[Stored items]
↓

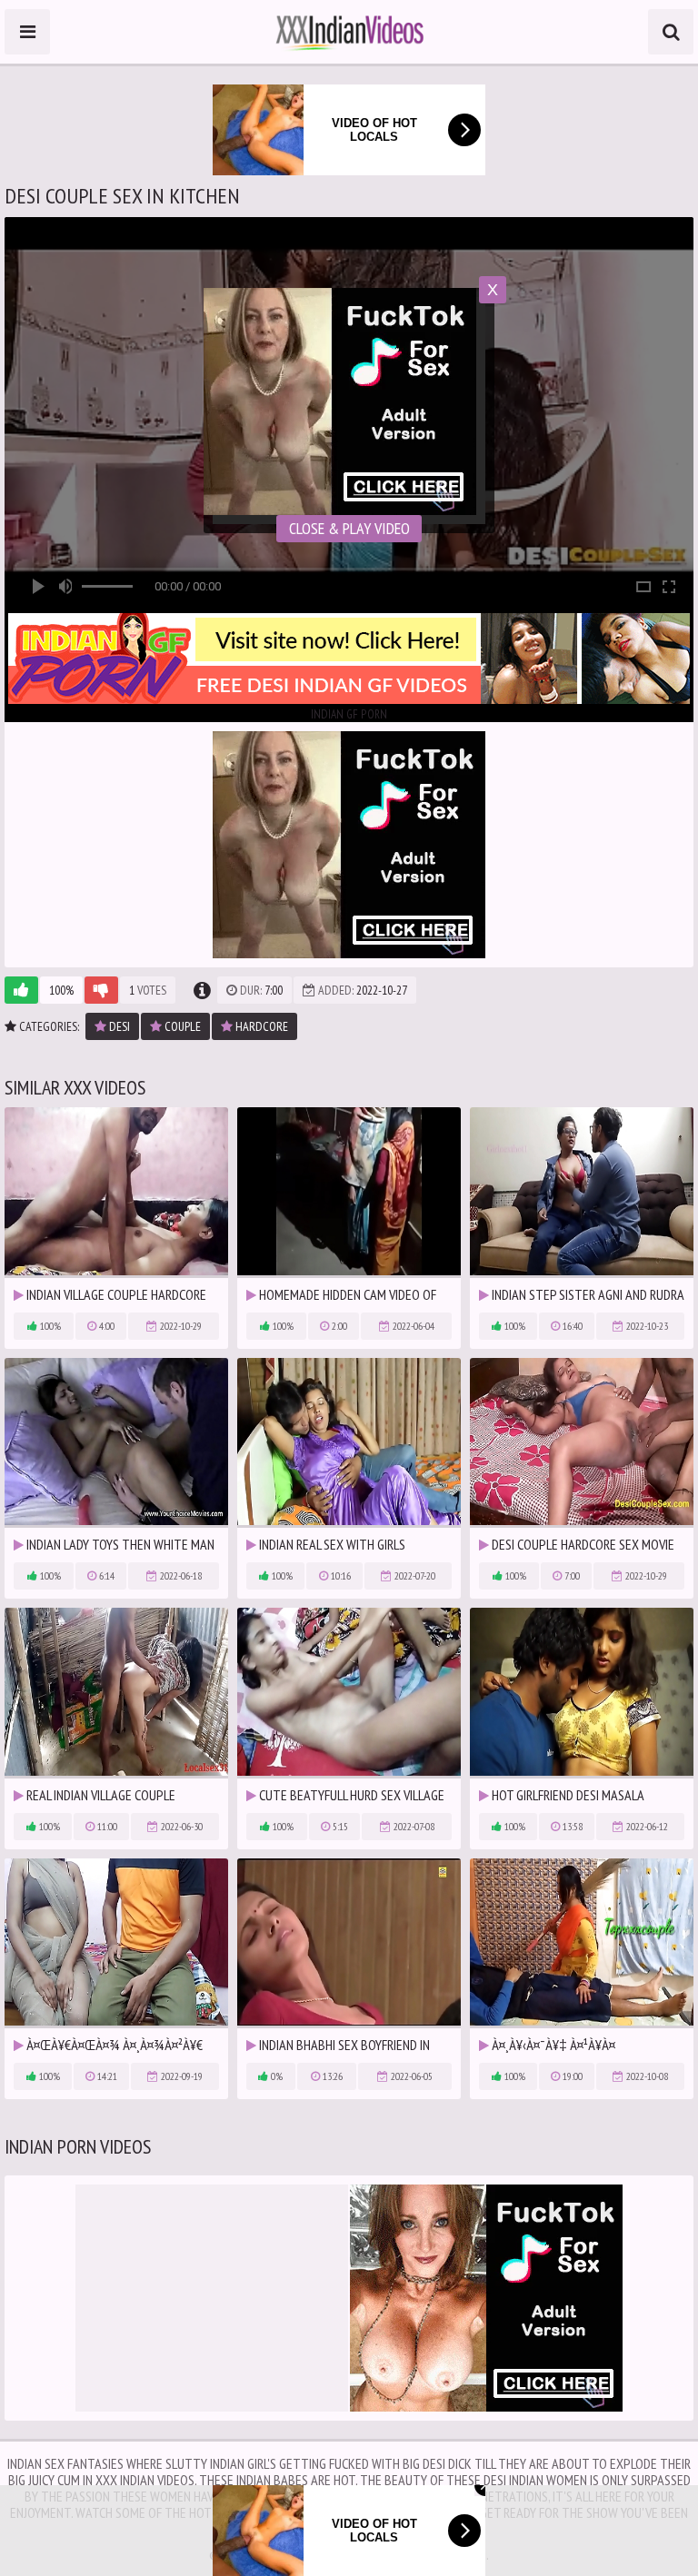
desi (118, 1026)
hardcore (260, 1026)
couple (181, 1026)
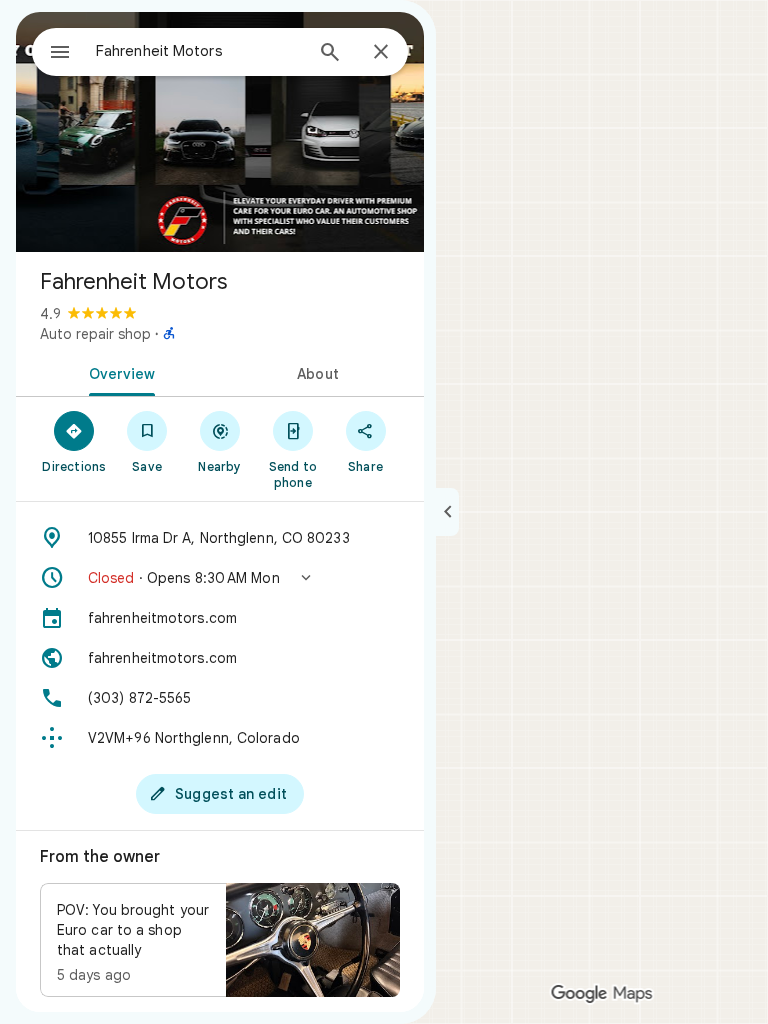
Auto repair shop (95, 334)
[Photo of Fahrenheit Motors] (220, 132)
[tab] (118, 372)
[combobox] (199, 51)
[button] (220, 578)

↑

▸ **TASK DIRECTIONS**: When copying the entries, drop the images and keep every line exact.

▸ **TASK SOLUTION**:
desi (118, 1026)
hardcore (260, 1026)
couple (181, 1026)
Auto repair shop (95, 334)
[Photo of Fahrenheit Motors] (220, 132)
[tab] (118, 372)
[combobox] (199, 51)
[button] (220, 578)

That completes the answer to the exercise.